Consigne donnée 1:
Comment traduire en anglais cette phrase du passage fourni sur le tennis français à Roland-Garros : « Depuis cette date, aucun Français n'a soulevé le trophée tant convoité. » ?
Consigne donnée 2:
Pouvez-vous écrire la suite du passage fourni sur le tennis français à Roland-Garros, en reprenant juste après sa dernière phrase ?

═══ Passage fourni

Cette question « beau jeu ou gagne ? » ressemble à un sujet de philosophie tant les courts de la Porte d’Auteuil sont liés à nos révisions lycéennes. Jadis, il y avait concordance des temps. Les Internationaux étaient le creuset d’un pays heureux d’enfiler un polo Lacoste et de taper quelques balles molles contre le mur d’un pavillon de banlieue. Borg et McEnroe furent nos héros d’avant les crises identitaires et les déclassements mondiaux. Nous étions partagés entre le téléviseur et nos fiches d’histoire-géo, entre la hargne communicative de Jimmy Connors et le lift poétique de Guillermo Vilas, entre le bob et le panama, entre les analyses des deux Jean-Paul, Sartre et Loth. Le tennis du mois de mai avait cette langueur monotone des saisons perdues. Un parfum d’enfance, de terre battue qui colle aux baskets et d’un sport individuel en pleine croissance. Son développement ne connaissait aucune limite depuis la fin des années 1970. Les télés avaient contribué à rentabiliser ce « business » planétaire, les équipementiers avaient suivi, les liquidités abondaient, les licenciés accouraient de partout. Le tennis fut à la mode comme la décentralisation mitterrandienne et la social-démocratie scandinave.
À l’origine de notre emballement, il y eut un élément déclencheur. Le 5 juin 1983, Yannick enjamba le filet, embrassa son père et souleva la Coupe des Mousquetaires. Ce jour-là, il avait maté un Suédois. Nous étions heureux et fiers, et pensions un peu naïvement glaner des titres jusqu’à la nuit des temps, affoler les statistiques, tutoyer les dieux du stade et faire de la France, la nation phare du tennis mondial. Depuis cette date, aucun Français n’a soulevé le trophée tant convoité. Il a fallu attendre 2000 pour voir une Française, Mary Pierce, décrocher la précieuse Coupe Suzanne-Lenglen. Gloire à elle ! Et toujours cette question lancinante « beau jeu ou gagne » qui hante les acteurs du tennis. Elle est l’objet de rapports et d’études approfondis. Comment se fait-il qu’aucun de nos compatriotes ne se soit imposé en trente-huit ans ? Les raisons sont multiples : suprématie outrageante de ce qu’on appelle le « Big Three » (Federer-Nadal-Djokovic) trustant invariablement, inlassablement les finales depuis au moins quinze ans, disparition progressive de la terre battue au profit des surfaces plus rapides dans la formation initiale, mauvais karma, coup à pas de chance, manque de gnaque de nos jeunes talents, psychologie patraque, entourage défaillant, etc… Les alarmistes fustigent l’absence de résultats. Ils veulent du sang, de la sueur, des larmes et surtout des points à l’ATP. Dans leur volonté de déconstruire, ils oublient que nous avons connu une belle génération (Gasquet-Monfils-Tsonga-Simon) qui a brillé dans le top 10 durant plus d’une décennie.

══════
═══ Segment de données

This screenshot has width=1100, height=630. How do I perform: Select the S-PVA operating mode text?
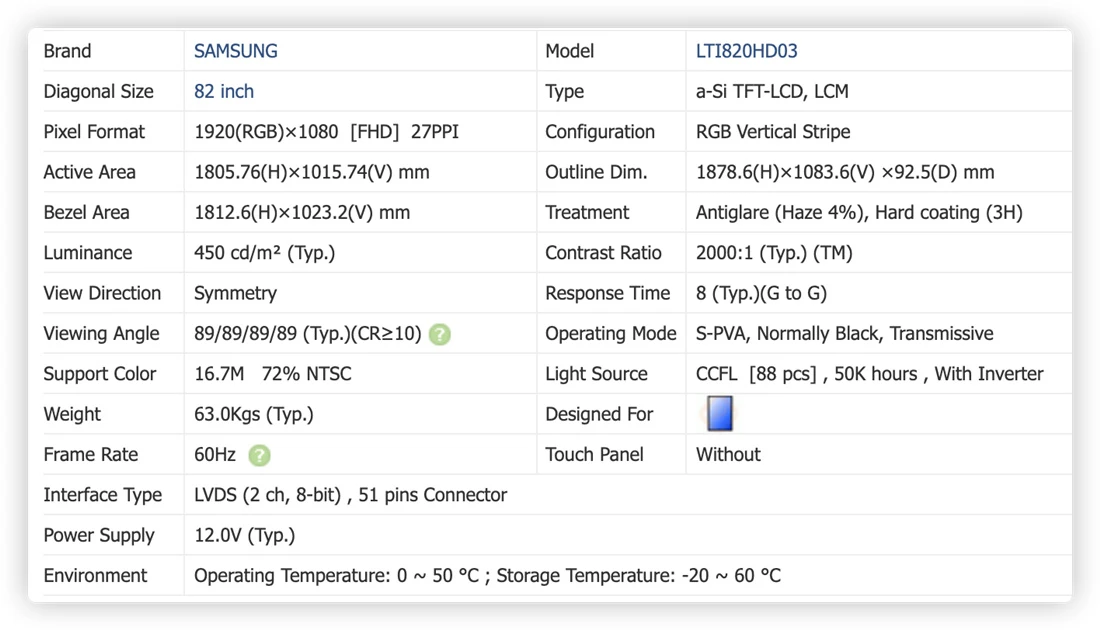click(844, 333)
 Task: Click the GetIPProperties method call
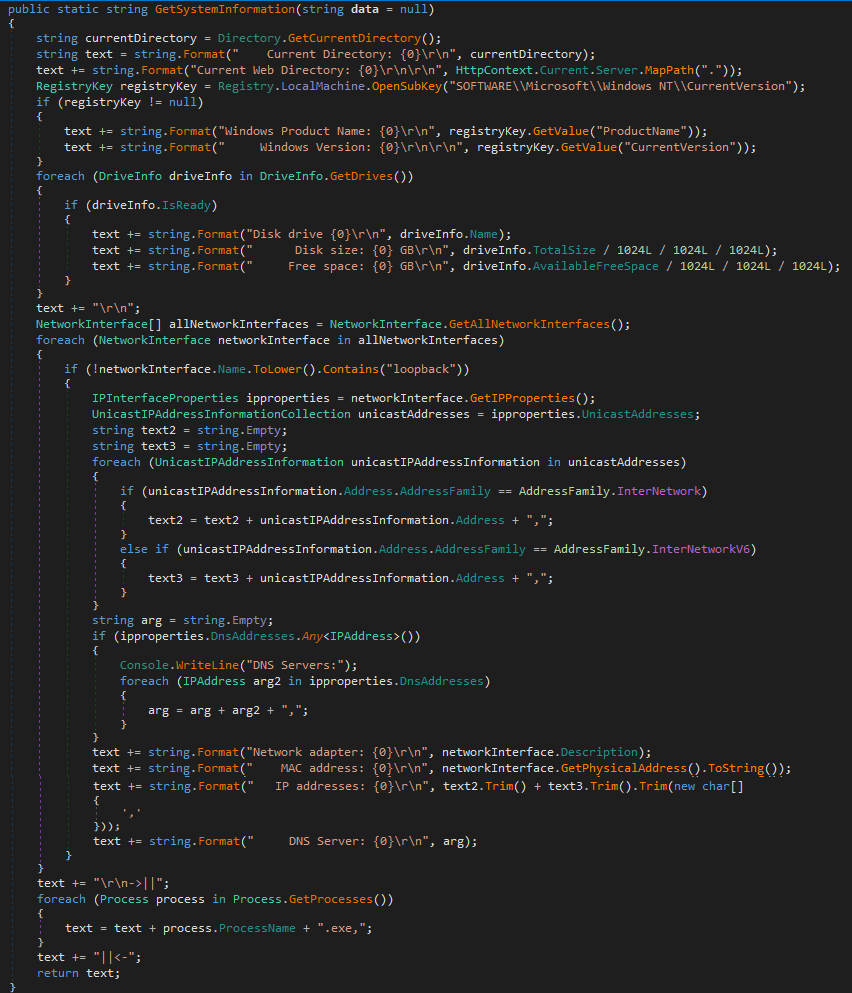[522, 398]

══════

Résultat obtenu 1:
Since that date, no Frenchman has lifted the much-coveted trophy.

Résultat obtenu 2:
Alors, comment insuffler l’esprit de victoire à nos athlètes en herbe ? Faire appel au « en même temps » macronien, trouver des synergies entre le public et le privé, appeler à la rescousse les grands joueurs forts de leur expertise, s’appuyer sur les infrastructures fédérales, laisser le temps au temps et cependant inculquer la rage de gagner dans les cerveaux disponibles ? Tout ça est louable, et l’amateur que je suis, applaudit cette prise de conscience et ce désir de viser plus haut. L’excellence n’est pas un crime. Mais, est-ce si grave de ne pas être un intangible numéro 1 ? Cette voie-là, celle d’une mécanique implacable où les frappes sont nécessairement lourdes, les corps poussés au maximum de leur performance énergétique et le jeu complètement stéréotypé au risque de fatiguer l’œil, ne m’intéresse pas. Nous sommes las d’une efficacité vaine.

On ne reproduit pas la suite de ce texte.